Along Cambodia’s coast, businessmen are cutting down protected mangrove forests, constructing fences in the water and filling them with dirt to extend the coastline for private development, officials said Wednesday.
On August 4 Prime Minister Hun Sen created a joint committee headed by the Environment Ministry to crack down on land-and-water grabbing in coastal areas of Kep, Sihanoukville, Kampot and Koh Kong province, Environment Minister Mok Mareth said.
He added that officials from the ministries of Interior, Defense, Agriculture and Land Management are collecting data and considering actions to intervene.
In addition to encroaching on coastal areas and clearing mangroves, some builders are staking the artificial land for sale.
“This can affect the environment,” Mok Mareth said. “We will confiscate it as the state’s property.”
Some areas have already been cleared and filled with dirt; if the process continues, the coast will be barren, he said.
Sihanoukville Municipal Cabinet Chief Sam Sam Ath said the municipality had not received a letter to create the committee, but added that action would be taken against land grabbers.
Lab Bun Rithy, coordinator of the Kep municipality Coastal Resources Center, said that he had seen a number of coastline encroachments, including two currently under construction. He said that both artificial plots—one near the town and the other in a more remote area—were relatively small, and “it looks like they are going to build a house.

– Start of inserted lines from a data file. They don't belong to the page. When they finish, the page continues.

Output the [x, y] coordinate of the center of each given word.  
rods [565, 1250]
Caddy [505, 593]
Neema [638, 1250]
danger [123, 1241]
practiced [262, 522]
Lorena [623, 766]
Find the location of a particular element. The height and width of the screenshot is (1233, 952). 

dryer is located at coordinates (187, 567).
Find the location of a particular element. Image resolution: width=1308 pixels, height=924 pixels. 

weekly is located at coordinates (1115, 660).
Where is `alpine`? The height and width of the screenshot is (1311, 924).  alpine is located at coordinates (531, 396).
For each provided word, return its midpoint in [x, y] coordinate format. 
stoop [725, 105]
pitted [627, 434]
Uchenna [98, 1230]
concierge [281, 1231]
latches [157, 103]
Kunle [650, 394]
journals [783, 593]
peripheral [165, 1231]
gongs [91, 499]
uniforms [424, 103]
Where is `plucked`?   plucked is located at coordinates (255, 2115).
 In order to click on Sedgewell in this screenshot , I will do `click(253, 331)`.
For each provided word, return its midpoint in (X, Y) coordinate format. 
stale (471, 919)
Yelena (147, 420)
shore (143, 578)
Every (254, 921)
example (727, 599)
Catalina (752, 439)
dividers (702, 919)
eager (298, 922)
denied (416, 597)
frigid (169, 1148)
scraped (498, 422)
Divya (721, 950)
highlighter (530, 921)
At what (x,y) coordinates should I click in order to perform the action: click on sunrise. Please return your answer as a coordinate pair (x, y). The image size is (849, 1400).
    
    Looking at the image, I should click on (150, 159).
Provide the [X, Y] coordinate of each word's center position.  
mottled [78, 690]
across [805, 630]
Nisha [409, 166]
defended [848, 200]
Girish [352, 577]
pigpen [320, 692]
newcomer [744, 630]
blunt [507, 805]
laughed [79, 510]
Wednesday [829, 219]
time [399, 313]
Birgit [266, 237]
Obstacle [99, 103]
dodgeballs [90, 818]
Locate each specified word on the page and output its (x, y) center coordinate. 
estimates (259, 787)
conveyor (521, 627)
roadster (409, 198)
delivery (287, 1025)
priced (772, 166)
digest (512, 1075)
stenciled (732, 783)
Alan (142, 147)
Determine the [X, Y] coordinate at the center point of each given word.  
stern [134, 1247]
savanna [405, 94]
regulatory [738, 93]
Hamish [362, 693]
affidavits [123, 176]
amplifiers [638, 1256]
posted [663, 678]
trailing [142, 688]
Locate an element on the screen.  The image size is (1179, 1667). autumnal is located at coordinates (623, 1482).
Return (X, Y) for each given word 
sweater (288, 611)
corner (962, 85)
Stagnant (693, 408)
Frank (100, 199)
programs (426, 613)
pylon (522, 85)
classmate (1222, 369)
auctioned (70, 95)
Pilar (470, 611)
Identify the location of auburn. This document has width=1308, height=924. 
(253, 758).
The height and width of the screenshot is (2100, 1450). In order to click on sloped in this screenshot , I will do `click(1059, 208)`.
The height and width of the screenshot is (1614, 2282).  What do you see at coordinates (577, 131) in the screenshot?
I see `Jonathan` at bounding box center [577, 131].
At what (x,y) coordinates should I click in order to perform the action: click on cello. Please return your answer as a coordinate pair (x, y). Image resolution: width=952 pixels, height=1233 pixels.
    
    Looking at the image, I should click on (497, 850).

“According to the land law, [mangrove forests] should belong to the public,” Lab Bun Rithy said. “And they build into the sea, which also should belong to the public.”
Koh Kong Provincial Governor Yuth Phouthang said authorities had already prevented wealthy land grabbers from extending a dirt coastline in Smach Meanchey district’s Smach Meanchey commune.
“They have money, and they want to fill [the shallows] with dirt to make it a resort,” he said. “Now we’re very strict.”